The project's 80 volunteers have set up an online catalogue containing 3,500 personnel records of the city's civil defence workers.
People wanting to find out further details of life in the city during the war, when it suffered some of the heaviest bombing in Britain, can use it to direct them to more detailed records at the Hull History Centre.
The full archive covers the civil defence personnel cards as well as war damage records, gallantry awards and victory celebrations.
Bombing raids killed and seriously injured thousands of Hull's inhabitants during 1939-45, with hardly a house undamaged in the city.
It suffered the country's first daylight raid of the war in June 1940 and the last daylight land raid towards the end of the war in March 1945.
Heaviest raids
The majority of air raids on the city took place during 1940 and 1941.
During the heaviest raids on 7/8 May and 8/9 May 1941, more than 200 people were killed each night.
Hull suffered numerous air raids because it was a port, easy to find, and German aircraft flew over it to other targets such as Sheffield, Liverpool or Manchester.
Local historian Alan Brigham said: "The Humber estuary and the River Hull made the city a very easy target to navigate to and planes could be back over water in minutes."
The authorities were seriously concerned about the effect of heavy bombing on the civilian population, but Hull did not crack and the raids produced many examples of heroism.
Victoria Oxberry, the project's archivist, said the records contained extraordinary detail.
There are more than 200 files from the city engineer about air raid shelters, including three files about the shelters' sanitary arrangements.
Miss Oxberry has also been moved by the personal stories contained in the records.
Defending the city
She highlighted the story of Thomas Richard Gale of Escourt Street, Hull, who crawled into a "severely demolished" house in Carden Avenue, to rescue a woman and two children during 1943.
Despite the state of the bombed house, rescuers thought they could hear voices.
Ms Oxberry said: "He tunnelled through the rubble by hand and rescued the woman and one of her children, he then went back in for another child and came out crawling backwards while carrying a child."
Mr Gale received the British Empire Medal for his action, Miss Oxberry said.
"The records show how many of the citizens of Hull were involved in defending the city," she added.
Sylvia Wilson, one of the project's volunteers, has had her memory jogged by cleaning the records.
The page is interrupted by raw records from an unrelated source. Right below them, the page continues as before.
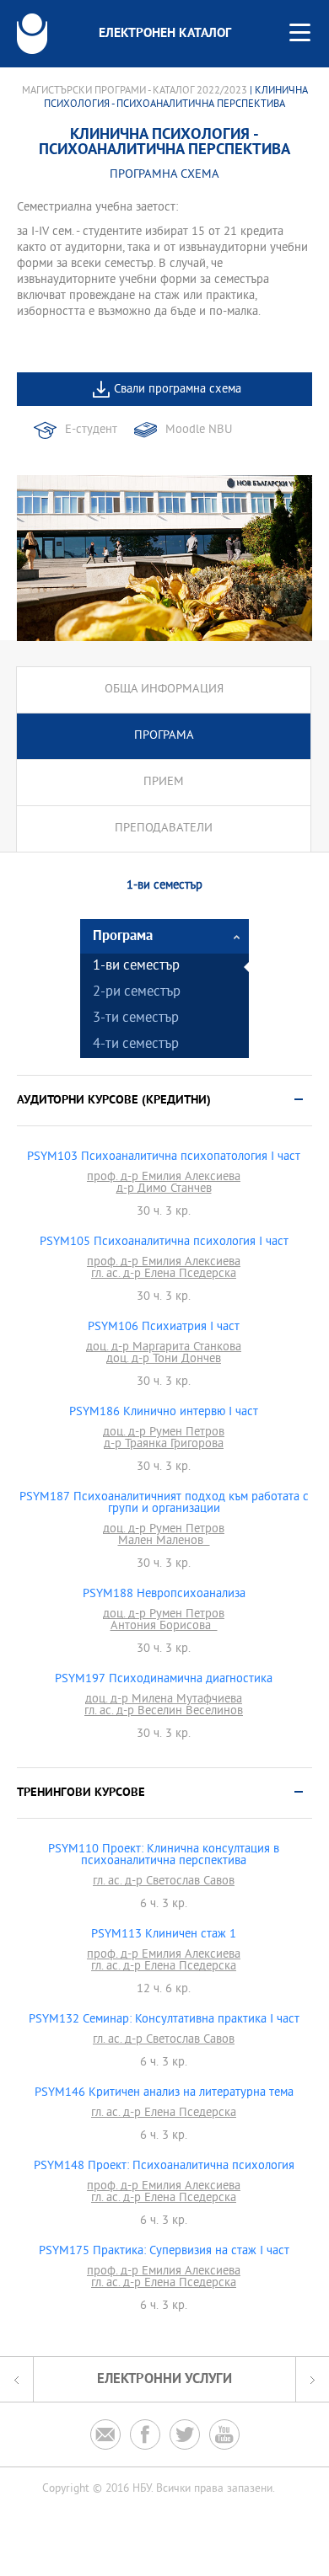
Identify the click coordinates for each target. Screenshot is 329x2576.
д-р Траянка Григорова (164, 1445)
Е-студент (91, 430)
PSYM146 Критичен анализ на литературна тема (164, 2093)
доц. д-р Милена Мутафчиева (163, 1700)
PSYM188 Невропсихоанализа (164, 1595)
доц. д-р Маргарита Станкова (163, 1348)
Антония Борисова (164, 1627)
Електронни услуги (164, 2379)
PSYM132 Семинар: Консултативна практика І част (164, 2020)
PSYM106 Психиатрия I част (164, 1327)
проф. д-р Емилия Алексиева (163, 1178)
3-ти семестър (136, 1019)
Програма (164, 736)
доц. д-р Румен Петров (163, 1433)
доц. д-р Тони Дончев (163, 1359)
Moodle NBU (198, 430)
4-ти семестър (136, 1045)
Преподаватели (164, 828)
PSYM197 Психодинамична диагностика (163, 1680)
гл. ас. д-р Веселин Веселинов (163, 1712)
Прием (163, 782)
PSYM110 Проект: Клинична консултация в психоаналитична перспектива (163, 1856)
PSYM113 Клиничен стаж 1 (163, 1935)
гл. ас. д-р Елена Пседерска (163, 1274)
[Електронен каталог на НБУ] (32, 33)
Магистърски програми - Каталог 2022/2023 (134, 91)
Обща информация (164, 689)
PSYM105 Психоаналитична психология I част (164, 1242)
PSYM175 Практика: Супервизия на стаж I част (164, 2252)
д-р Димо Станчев (164, 1189)
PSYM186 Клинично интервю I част (163, 1413)
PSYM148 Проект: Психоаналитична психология (164, 2166)
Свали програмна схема (177, 390)
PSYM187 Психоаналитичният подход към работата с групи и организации (164, 1503)
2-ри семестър (137, 993)
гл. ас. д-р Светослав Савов (164, 1882)
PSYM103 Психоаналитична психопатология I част (163, 1157)
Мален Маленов (164, 1541)
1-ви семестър (136, 966)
She was a child during the war and remembers a bomb falling near the Anderson shelter she was taking cover in.
"A bomb fell at the back of the field near the shelter I was in and the Anderson just cracked across the back, it was really horrific," she said. "In the shelter next door was my aunty and the roof collapsed in.
"A high percentage of the people in that shelter were killed and my aunty lost an arm."
Martin Taylor, the city's archivist, said: "The city's experience during the Second World War was the defining period during the history of 20th Century Hull and it's still living with the legacy."